Records contained in a dataset:
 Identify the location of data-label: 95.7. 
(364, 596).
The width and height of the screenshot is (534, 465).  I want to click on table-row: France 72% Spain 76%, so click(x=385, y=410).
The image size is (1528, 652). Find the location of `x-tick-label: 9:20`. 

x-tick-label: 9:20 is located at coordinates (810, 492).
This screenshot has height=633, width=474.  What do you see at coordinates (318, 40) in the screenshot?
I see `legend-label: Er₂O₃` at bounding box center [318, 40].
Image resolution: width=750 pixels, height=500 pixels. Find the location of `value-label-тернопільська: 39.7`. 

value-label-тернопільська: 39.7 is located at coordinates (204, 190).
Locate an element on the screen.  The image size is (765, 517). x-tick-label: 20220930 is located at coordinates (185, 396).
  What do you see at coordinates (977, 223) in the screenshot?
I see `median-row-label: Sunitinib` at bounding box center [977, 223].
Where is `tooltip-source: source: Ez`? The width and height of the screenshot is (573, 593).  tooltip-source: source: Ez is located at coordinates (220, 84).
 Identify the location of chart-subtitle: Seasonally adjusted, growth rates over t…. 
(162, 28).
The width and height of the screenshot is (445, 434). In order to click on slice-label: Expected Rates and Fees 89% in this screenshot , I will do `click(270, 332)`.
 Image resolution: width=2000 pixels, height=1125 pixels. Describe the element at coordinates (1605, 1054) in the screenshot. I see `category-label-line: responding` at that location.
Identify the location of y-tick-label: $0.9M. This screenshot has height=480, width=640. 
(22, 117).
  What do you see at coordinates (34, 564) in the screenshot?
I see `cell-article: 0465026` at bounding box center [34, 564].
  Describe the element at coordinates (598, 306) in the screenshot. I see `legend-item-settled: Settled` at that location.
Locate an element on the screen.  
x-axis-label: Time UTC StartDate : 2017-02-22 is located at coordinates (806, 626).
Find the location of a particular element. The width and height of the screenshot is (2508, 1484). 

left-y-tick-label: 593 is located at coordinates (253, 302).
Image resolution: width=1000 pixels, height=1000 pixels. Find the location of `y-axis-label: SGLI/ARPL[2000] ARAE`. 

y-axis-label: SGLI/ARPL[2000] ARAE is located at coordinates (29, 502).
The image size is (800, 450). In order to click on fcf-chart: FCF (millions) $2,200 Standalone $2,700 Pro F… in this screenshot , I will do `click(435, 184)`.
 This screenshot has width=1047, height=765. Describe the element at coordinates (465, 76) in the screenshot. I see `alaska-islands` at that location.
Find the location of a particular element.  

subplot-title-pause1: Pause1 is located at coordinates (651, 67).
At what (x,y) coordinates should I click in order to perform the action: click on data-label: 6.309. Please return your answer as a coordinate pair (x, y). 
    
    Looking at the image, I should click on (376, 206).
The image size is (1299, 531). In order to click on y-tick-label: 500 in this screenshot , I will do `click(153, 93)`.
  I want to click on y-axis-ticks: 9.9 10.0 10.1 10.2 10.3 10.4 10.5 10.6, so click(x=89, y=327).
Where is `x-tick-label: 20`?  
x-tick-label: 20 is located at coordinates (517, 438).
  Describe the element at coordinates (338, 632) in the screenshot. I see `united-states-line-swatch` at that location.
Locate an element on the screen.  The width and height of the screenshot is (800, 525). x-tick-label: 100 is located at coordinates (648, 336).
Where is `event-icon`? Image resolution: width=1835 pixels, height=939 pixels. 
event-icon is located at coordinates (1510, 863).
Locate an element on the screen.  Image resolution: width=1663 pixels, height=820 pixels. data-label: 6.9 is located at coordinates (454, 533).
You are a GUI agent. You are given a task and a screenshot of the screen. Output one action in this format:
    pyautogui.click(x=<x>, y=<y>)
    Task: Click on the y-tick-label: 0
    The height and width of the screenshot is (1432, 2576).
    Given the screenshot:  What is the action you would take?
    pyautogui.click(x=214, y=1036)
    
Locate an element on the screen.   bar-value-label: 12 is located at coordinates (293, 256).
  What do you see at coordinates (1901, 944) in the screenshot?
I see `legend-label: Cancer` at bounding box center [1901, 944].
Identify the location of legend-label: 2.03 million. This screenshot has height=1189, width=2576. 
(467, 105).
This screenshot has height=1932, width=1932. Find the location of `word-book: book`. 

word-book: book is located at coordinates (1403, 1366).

Exercise objective:
Rewrite the rows from the start through the line with "center [977, 223].", changing "location" to "position" and leaving everything else the same.

Exercise output:
 Identify the position of data-label: 95.7. 
(364, 596).
The width and height of the screenshot is (534, 465).  I want to click on table-row: France 72% Spain 76%, so click(x=385, y=410).
The image size is (1528, 652). Find the position of `x-tick-label: 9:20`. 

x-tick-label: 9:20 is located at coordinates (810, 492).
This screenshot has height=633, width=474.  What do you see at coordinates (318, 40) in the screenshot?
I see `legend-label: Er₂O₃` at bounding box center [318, 40].
Image resolution: width=750 pixels, height=500 pixels. Find the position of `value-label-тернопільська: 39.7`. 

value-label-тернопільська: 39.7 is located at coordinates (204, 190).
Locate an element on the screen.  The image size is (765, 517). x-tick-label: 20220930 is located at coordinates (185, 396).
  What do you see at coordinates (977, 223) in the screenshot?
I see `median-row-label: Sunitinib` at bounding box center [977, 223].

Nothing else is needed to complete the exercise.